浮気の定理-Answer-
「あ、でも……」と、思い出したように言ったありさの表情がにわかに緊張したのを見て、ドキリとする。



「社員は異動とか結構あったみたい。店長とか副店長なんかはもう違う人になってるって、菊池さん言ってた」



一気にそう言い切ると、ありさは俺の目を見ることなく、コーヒーカップを二つ持ってテーブルに置いた。


きっと俺を安心させようと言ったに違いないのに、ありさのわずかな緊張が、逆に俺を不安にさせる。

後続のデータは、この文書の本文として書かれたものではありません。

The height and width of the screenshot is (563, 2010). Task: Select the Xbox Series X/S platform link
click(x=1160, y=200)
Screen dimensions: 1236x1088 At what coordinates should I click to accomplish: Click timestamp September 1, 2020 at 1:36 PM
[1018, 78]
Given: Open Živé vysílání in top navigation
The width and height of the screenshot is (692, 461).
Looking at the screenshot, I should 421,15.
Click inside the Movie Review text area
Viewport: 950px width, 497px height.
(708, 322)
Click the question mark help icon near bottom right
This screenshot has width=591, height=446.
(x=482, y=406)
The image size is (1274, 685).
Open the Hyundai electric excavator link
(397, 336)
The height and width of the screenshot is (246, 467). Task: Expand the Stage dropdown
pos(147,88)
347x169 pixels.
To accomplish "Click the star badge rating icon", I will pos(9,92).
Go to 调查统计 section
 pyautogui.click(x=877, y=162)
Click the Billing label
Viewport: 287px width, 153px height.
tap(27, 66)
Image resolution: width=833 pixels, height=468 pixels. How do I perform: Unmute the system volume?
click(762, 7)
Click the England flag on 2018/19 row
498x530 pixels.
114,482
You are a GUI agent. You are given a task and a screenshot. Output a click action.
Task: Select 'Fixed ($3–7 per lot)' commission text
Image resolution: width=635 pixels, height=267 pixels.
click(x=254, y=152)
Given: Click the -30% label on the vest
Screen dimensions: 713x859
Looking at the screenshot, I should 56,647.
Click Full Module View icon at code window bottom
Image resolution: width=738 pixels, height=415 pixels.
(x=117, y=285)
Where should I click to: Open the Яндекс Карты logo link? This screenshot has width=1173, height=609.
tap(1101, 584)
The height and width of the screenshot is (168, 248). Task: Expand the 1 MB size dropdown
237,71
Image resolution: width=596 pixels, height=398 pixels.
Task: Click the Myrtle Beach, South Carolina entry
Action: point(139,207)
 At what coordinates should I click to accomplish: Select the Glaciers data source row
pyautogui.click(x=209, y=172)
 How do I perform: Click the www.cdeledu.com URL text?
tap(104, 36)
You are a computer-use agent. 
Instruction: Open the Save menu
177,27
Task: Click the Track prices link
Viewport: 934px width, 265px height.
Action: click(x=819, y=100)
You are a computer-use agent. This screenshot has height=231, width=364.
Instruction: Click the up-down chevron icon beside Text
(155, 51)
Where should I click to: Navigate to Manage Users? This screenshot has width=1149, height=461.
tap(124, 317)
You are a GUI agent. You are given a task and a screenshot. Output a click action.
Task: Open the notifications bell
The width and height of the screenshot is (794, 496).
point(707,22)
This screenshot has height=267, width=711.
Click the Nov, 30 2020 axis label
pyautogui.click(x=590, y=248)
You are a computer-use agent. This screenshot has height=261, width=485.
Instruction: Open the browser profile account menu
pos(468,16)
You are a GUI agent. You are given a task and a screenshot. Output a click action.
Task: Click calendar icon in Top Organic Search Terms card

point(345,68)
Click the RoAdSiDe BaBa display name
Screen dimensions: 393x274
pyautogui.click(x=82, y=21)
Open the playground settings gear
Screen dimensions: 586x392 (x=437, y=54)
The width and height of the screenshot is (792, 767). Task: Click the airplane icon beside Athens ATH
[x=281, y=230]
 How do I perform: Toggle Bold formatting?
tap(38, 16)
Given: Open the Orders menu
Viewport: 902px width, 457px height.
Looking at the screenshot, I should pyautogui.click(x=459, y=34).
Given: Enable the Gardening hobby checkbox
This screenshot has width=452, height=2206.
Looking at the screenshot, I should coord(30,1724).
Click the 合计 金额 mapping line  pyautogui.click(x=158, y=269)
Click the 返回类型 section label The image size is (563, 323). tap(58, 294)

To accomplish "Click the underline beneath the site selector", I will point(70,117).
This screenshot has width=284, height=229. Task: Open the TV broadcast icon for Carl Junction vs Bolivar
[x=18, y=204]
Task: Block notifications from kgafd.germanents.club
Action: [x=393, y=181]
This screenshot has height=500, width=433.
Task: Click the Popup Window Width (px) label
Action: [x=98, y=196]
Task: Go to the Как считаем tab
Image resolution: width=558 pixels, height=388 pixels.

ありさ自身もそれがあいつを意識してるんだってことには気づいてないんだろう。


今さらよりが戻ることもないだろうし、家庭を壊すつもりもありさにないことは分かってる。


でも理屈じゃないのだ。


忘れたくても忘れられない。そして忘れてはいけない事実なんだと思う。


ありさをそうさせたのは俺なのだ。


あのとき、俺が自分勝手で自己中心的で、家庭のためとか言いながらまったくありさを気遣うことがなかった罰。


それでもありさは最後には俺を選んだ。


ならばそれを受け入れて死ぬまで添い遂げようと決めたのは俺だ。


そしてそれは償いでもあるけど、なによりありさが大切だって気持ちが1番強い。